# [Trecho selecionado]

Ministro da Educação, Abraham Weintraub.

Abraham Weintraub afirmou na segunda-feira (7) que “é difícil ter um bom encanador passando fome ou na fila do Bolsa Família” ao criticar o ensino superior no Brasil. Segundo o ministro da Educação de Bolsonar, o país “está cheio de doutor sem emprego” e, pouco depois chamou os pesquisadores brasileiros de “intelectualóides”.
Nas palavras de Weintraub: “A escola pode ensinar um ofício. Aí vem o preconceito desses ’intelectualóides’ que acham que escola técnica não é boa porque ensina ofício. Tem que ser doutor. Está cheio de doutor sem emprego, mas é difícil ter um bom encanador passando fome ou na fila do Bolsa Família. É difícil um eletricista, um técnico bom, que não consegue se virar”.
Além de ser um ataque rasteiro à ciência e ao ensino superior, o discurso do Ministro não é verdadeiro. O Brasil registrou 12,6 milhões de desempregados no trimestre encerrado em agosto, segundo dados do Instituto Brasileiro de Geografia e Estatística (IBGE).

# [Material da tarefa]
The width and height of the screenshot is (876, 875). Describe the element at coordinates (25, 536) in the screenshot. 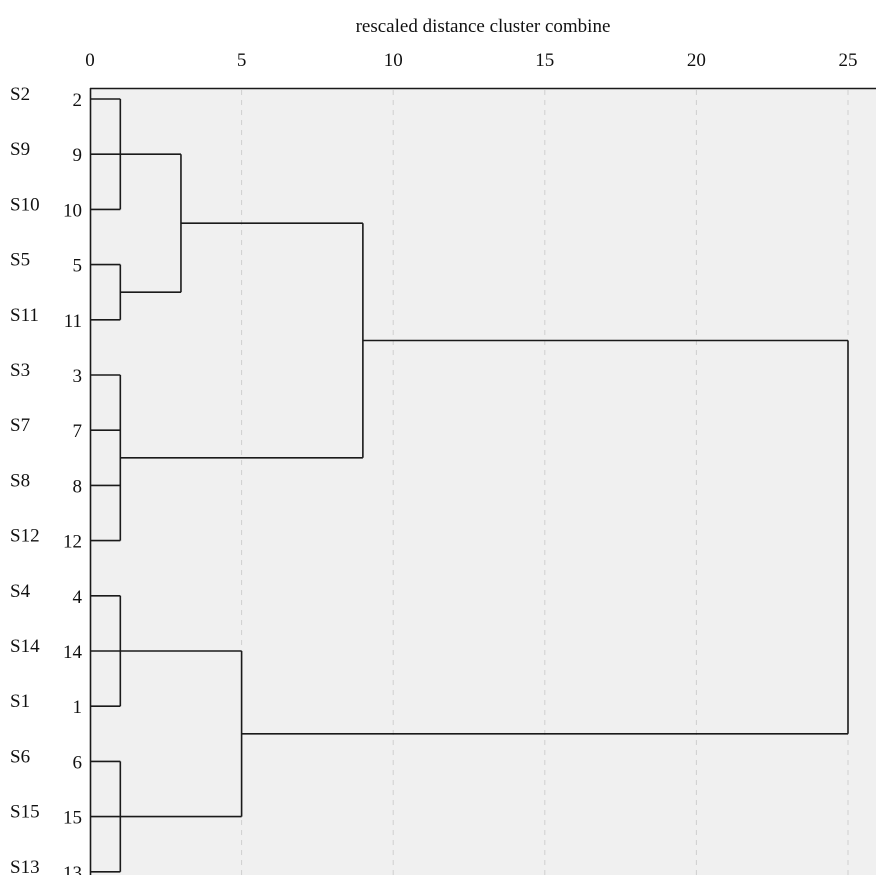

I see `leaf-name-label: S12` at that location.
---
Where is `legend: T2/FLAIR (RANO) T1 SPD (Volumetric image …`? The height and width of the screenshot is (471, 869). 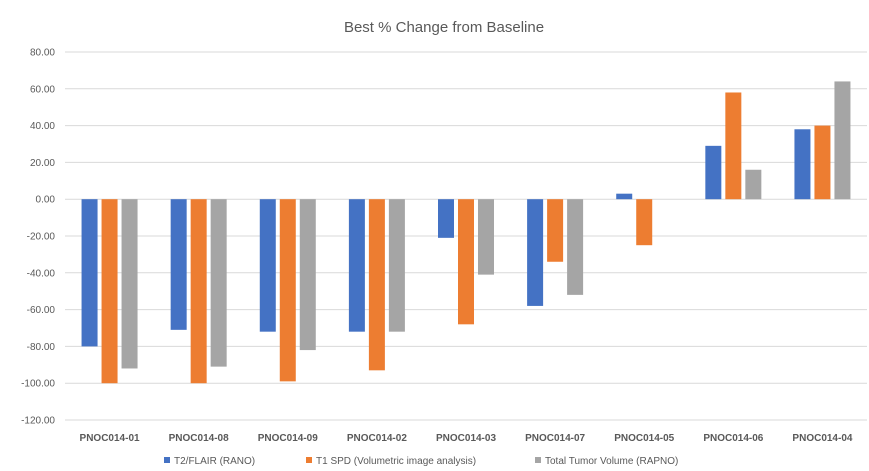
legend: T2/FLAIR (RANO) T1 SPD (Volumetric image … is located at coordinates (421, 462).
...
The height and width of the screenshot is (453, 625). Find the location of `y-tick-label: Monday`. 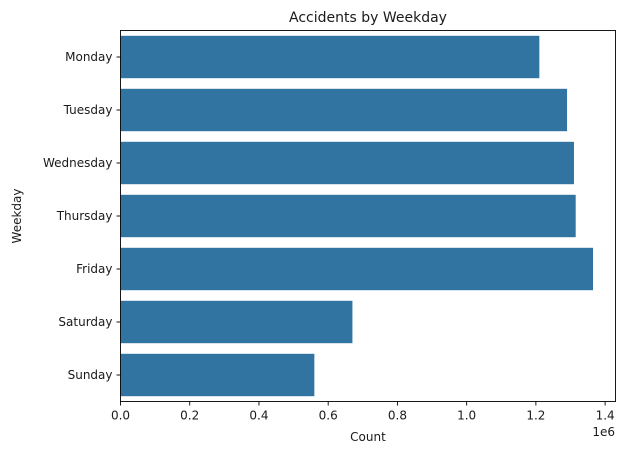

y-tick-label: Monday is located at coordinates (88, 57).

# [Tarefas a realizar]
**A.** Responda a estas perguntas com base no trecho sobre Weintraub:
(i) Em que dia da semana o ministro fez a declaração?
(ii) De que o ministro chamou os pesquisadores brasileiros?
(iii) Segundo o IBGE, quantos desempregados o Brasil registrou no trimestre encerrado em agosto?
**B.** Atualize a parte dos registros que começa na linha que contém "is (471, 869)." e termina na linha que contém "legend: T2/FLAIR (RANO) T1 SPD (Volumetric image … is", trocando "screenshot" por "screen capture" sem alterar mais nada. Apresente somente essas linhas e omita as imagens.

# [Soluções por tarefa]
**A.**
(i) Na segunda-feira.
(ii) De "intelectualóides".
(iii) 12,6 milhões.

**B.**
Where is `legend: T2/FLAIR (RANO) T1 SPD (Volumetric image …`? The height and width of the screen capture is (471, 869). 
legend: T2/FLAIR (RANO) T1 SPD (Volumetric image … is located at coordinates (421, 462).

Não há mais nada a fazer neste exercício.